▸ **MATERIAL FOR THIS TASK**

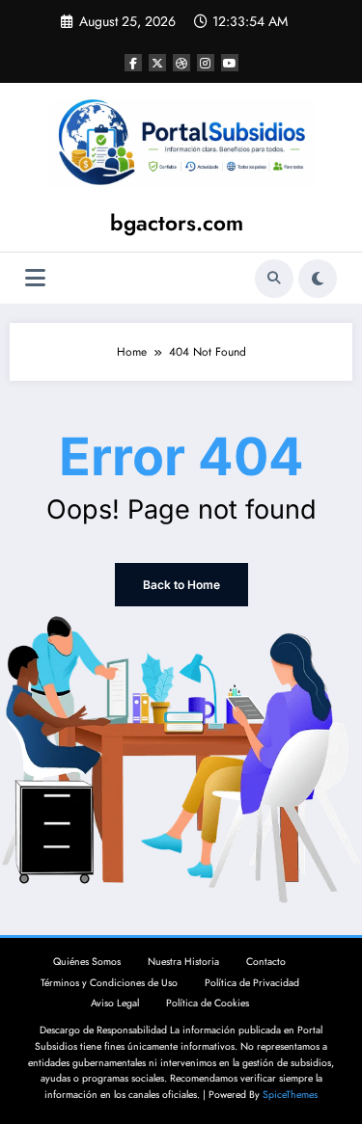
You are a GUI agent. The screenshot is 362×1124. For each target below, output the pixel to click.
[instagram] (205, 62)
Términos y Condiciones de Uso (109, 983)
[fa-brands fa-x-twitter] (157, 62)
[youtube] (229, 62)
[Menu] (35, 278)
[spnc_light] (317, 278)
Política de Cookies (207, 1003)
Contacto (266, 961)
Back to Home (181, 584)
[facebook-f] (133, 62)
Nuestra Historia (183, 961)
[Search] (274, 278)
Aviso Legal (115, 1003)
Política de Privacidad (252, 983)
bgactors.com (176, 222)
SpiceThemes (290, 1094)
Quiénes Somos (87, 961)
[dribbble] (181, 62)
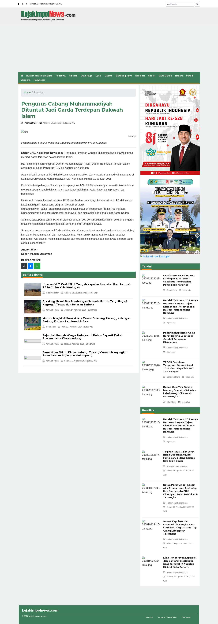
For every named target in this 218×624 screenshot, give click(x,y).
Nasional (140, 75)
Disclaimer (186, 617)
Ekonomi (25, 80)
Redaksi (149, 617)
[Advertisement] (109, 48)
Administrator (31, 123)
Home (27, 92)
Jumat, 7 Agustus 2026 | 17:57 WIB (77, 327)
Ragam (179, 75)
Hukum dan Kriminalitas (39, 75)
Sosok (151, 75)
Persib (189, 75)
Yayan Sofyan (52, 310)
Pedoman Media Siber (167, 617)
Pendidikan (172, 290)
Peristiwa (61, 75)
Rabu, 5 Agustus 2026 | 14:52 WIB (79, 344)
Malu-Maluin (165, 75)
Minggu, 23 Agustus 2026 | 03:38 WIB (46, 4)
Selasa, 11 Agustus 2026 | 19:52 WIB (80, 361)
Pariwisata (39, 80)
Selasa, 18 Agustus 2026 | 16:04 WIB (81, 293)
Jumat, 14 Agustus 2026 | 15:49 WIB (80, 310)
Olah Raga (86, 75)
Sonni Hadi (51, 327)
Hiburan (73, 75)
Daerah (109, 75)
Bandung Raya (124, 75)
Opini (98, 75)
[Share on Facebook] (30, 266)
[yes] (197, 4)
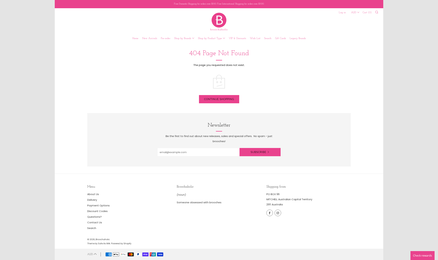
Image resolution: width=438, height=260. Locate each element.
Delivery (92, 200)
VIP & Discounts (237, 38)
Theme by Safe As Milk (98, 243)
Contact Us (94, 222)
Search (267, 38)
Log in (342, 12)
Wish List (255, 38)
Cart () (367, 12)
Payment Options (98, 205)
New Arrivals (149, 38)
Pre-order (165, 38)
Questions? (94, 217)
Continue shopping (219, 99)
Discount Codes (97, 211)
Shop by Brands (182, 38)
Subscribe (258, 152)
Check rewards (422, 255)
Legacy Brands (298, 38)
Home (135, 38)
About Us (93, 194)
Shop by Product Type (210, 38)
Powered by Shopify (121, 243)
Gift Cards (280, 38)
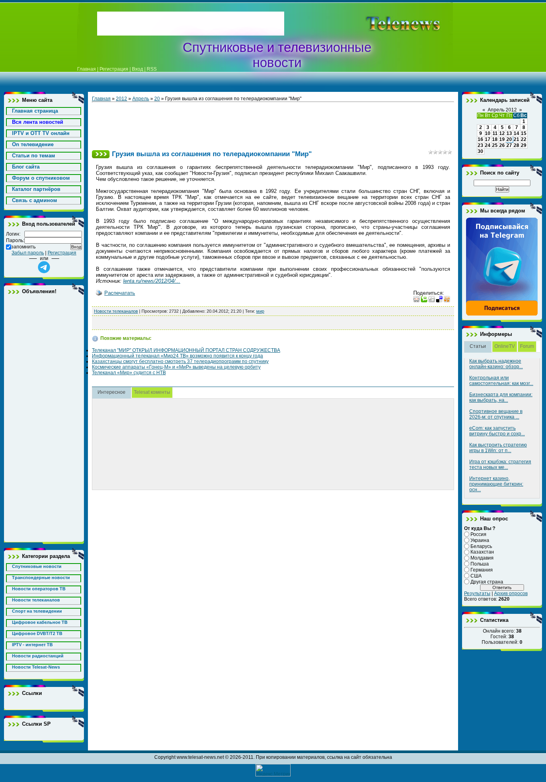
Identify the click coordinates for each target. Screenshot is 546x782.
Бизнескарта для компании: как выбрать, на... (500, 397)
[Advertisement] (390, 24)
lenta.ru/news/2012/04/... (151, 281)
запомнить (23, 247)
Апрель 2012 (502, 110)
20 (157, 98)
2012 (121, 98)
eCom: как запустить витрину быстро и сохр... (497, 431)
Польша (479, 564)
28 (516, 145)
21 (516, 139)
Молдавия (482, 558)
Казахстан (482, 552)
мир (260, 311)
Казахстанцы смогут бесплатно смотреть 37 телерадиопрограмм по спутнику (180, 361)
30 (480, 151)
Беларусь (481, 546)
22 (523, 139)
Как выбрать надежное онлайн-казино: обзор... (496, 363)
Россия (478, 534)
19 (502, 139)
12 (502, 133)
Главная (86, 69)
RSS (152, 69)
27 (509, 145)
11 (495, 133)
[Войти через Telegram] (44, 267)
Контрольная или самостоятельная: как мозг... (501, 380)
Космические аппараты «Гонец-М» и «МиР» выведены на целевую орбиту (176, 367)
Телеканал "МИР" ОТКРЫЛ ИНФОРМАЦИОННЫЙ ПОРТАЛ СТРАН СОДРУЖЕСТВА (186, 350)
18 (495, 139)
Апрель (140, 98)
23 (480, 145)
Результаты (477, 593)
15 (523, 133)
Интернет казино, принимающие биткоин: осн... (496, 484)
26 (502, 145)
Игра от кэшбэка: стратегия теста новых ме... (500, 464)
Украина (479, 540)
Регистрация (114, 69)
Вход (137, 69)
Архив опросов (511, 593)
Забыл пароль (28, 253)
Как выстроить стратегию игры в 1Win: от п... (498, 447)
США (476, 576)
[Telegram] (502, 314)
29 (523, 145)
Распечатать (119, 293)
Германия (481, 570)
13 (509, 133)
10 (487, 133)
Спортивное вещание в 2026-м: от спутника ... (495, 414)
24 (487, 145)
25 (495, 145)
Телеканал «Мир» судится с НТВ (129, 372)
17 (487, 139)
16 (480, 139)
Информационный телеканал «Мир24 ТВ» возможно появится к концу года (177, 356)
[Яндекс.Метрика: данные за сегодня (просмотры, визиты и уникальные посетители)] (273, 770)
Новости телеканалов (116, 311)
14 (516, 133)
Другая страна (486, 581)
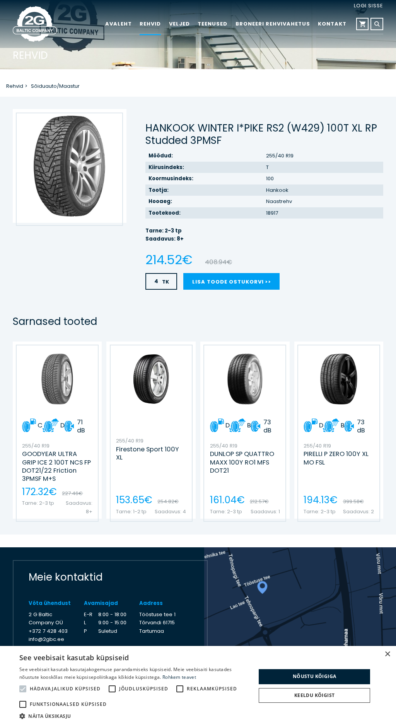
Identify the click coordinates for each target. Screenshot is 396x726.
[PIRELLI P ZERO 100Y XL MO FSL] (338, 430)
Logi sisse (368, 5)
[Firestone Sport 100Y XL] (150, 430)
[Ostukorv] (362, 24)
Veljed (179, 24)
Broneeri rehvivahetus (273, 24)
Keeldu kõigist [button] (314, 695)
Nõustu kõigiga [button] (314, 676)
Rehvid (150, 24)
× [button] (387, 654)
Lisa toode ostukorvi (228, 281)
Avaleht (118, 24)
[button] (134, 716)
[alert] (198, 686)
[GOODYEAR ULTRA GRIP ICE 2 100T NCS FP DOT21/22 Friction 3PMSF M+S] (57, 430)
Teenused (212, 24)
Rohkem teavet (179, 677)
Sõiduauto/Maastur (55, 86)
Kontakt (332, 24)
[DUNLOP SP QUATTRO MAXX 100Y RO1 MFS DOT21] (244, 430)
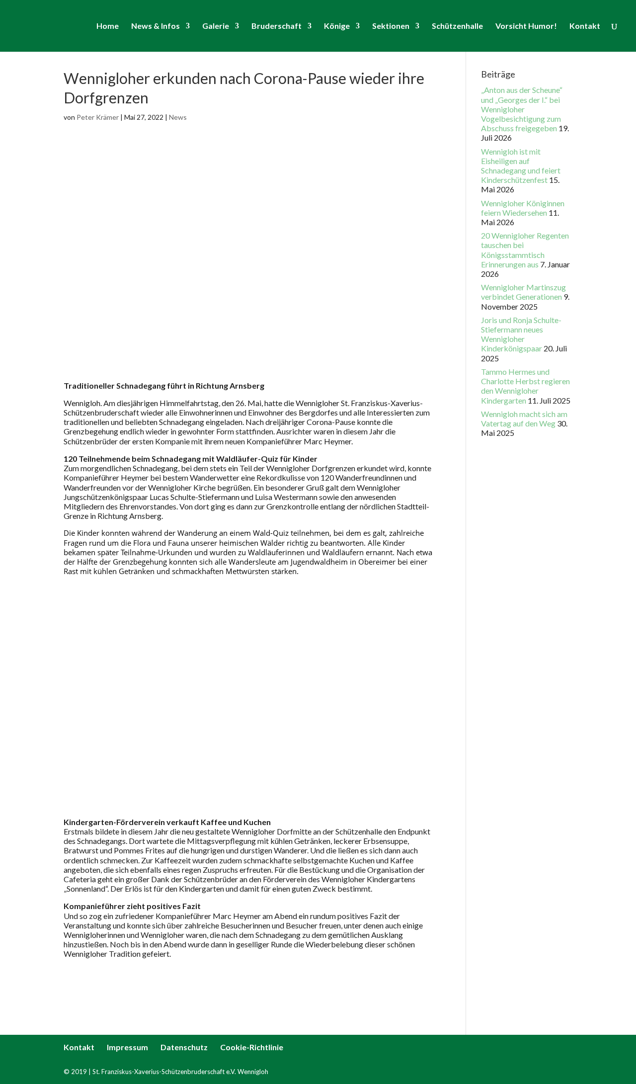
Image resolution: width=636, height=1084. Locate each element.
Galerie (215, 26)
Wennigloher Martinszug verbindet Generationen (523, 291)
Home (107, 26)
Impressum (127, 1047)
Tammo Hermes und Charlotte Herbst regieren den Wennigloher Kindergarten (525, 386)
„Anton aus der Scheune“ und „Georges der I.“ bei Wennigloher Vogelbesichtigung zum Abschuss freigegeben (521, 109)
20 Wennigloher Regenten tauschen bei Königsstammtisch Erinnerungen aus (525, 250)
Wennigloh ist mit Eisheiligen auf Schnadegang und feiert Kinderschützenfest (520, 166)
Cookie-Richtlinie (251, 1047)
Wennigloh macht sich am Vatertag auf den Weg (524, 418)
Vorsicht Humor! (526, 26)
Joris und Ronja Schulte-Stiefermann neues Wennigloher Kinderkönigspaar (521, 334)
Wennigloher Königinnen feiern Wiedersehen (522, 207)
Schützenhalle (457, 26)
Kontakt (584, 26)
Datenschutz (184, 1047)
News (178, 117)
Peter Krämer (98, 117)
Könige (337, 26)
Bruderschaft (276, 26)
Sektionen (390, 26)
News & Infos (155, 26)
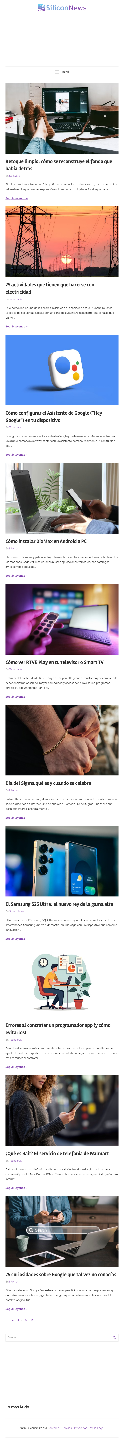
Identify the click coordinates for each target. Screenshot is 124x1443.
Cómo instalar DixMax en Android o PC (46, 541)
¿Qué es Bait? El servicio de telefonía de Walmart (57, 1153)
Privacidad (81, 1428)
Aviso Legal (97, 1428)
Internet (13, 548)
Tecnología (15, 299)
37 (26, 1320)
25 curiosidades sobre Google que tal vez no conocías (60, 1274)
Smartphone (16, 911)
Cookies (67, 1428)
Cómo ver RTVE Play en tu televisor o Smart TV (54, 662)
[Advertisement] (62, 36)
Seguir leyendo (15, 198)
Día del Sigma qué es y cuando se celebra (48, 783)
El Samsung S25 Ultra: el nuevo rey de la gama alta (59, 904)
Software (14, 175)
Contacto (53, 1428)
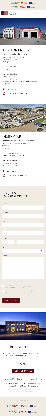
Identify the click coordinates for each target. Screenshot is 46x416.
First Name (5, 204)
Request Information (16, 94)
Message (4, 255)
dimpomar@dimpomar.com (14, 155)
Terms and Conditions (13, 379)
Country (4, 230)
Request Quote (11, 300)
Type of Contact (7, 247)
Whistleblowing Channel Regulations (23, 386)
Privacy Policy (28, 286)
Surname (5, 212)
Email (4, 221)
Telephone (5, 238)
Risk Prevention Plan (30, 384)
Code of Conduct (13, 384)
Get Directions (13, 89)
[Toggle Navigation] (43, 14)
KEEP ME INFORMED (23, 371)
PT (37, 13)
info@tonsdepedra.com (13, 69)
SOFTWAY (34, 391)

▸ **TASK TO CARRY OUT**
Reproduce the material verbatim, starting at the line that contains "Image resolution: width=438, height=260." and ending after the line that contains "орбиту (176, 367)". Omit the pictures.

▸ **WRITTEN RESPONSE**
Image resolution: width=438, height=260. Locate each element.
Delivery (92, 200)
VIP & Discounts (237, 38)
Theme by Safe As Milk (98, 243)
Contact Us (94, 222)
Search (267, 38)
Log in (342, 12)
Wish List (255, 38)
Cart () (367, 12)
Payment Options (98, 205)
New Arrivals (149, 38)
Pre-order (165, 38)
Questions? (94, 217)
Continue shopping (219, 99)
Discount Codes (97, 211)
Shop by Brands (182, 38)
Subscribe (258, 152)
Check rewards (422, 255)
Legacy Brands (298, 38)
Home (135, 38)
About Us (93, 194)
Shop by Product Type (210, 38)
Powered by Shopify (121, 243)
Gift Cards (280, 38)
Identify the click coordinates for each target. Screenshot is 546x782.
Бизнескарта для компании: как выбрать, на... (500, 397)
[Advertisement] (390, 24)
lenta.ru/news/2012/04/... (151, 281)
запомнить (23, 247)
Апрель 2012 (502, 110)
20 (157, 98)
2012 (121, 98)
eCom: как запустить витрину быстро и сохр... (497, 431)
Польша (479, 564)
28 (516, 145)
21 (516, 139)
Молдавия (482, 558)
Казахстан (482, 552)
мир (260, 311)
Казахстанцы смогут бесплатно смотреть 37 телерадиопрограмм по спутнику (180, 361)
30 (480, 151)
Беларусь (481, 546)
22 (523, 139)
Как выбрать надежное онлайн-казино: обзор... (496, 363)
Россия (478, 534)
19 (502, 139)
12 (502, 133)
Главная (86, 69)
RSS (152, 69)
27 (509, 145)
11 (495, 133)
[Войти через Telegram] (44, 267)
Контрольная или самостоятельная: как мозг... (501, 380)
Космические аппараты «Гонец-М» и «МиР» выведены на целевую орбиту (176, 367)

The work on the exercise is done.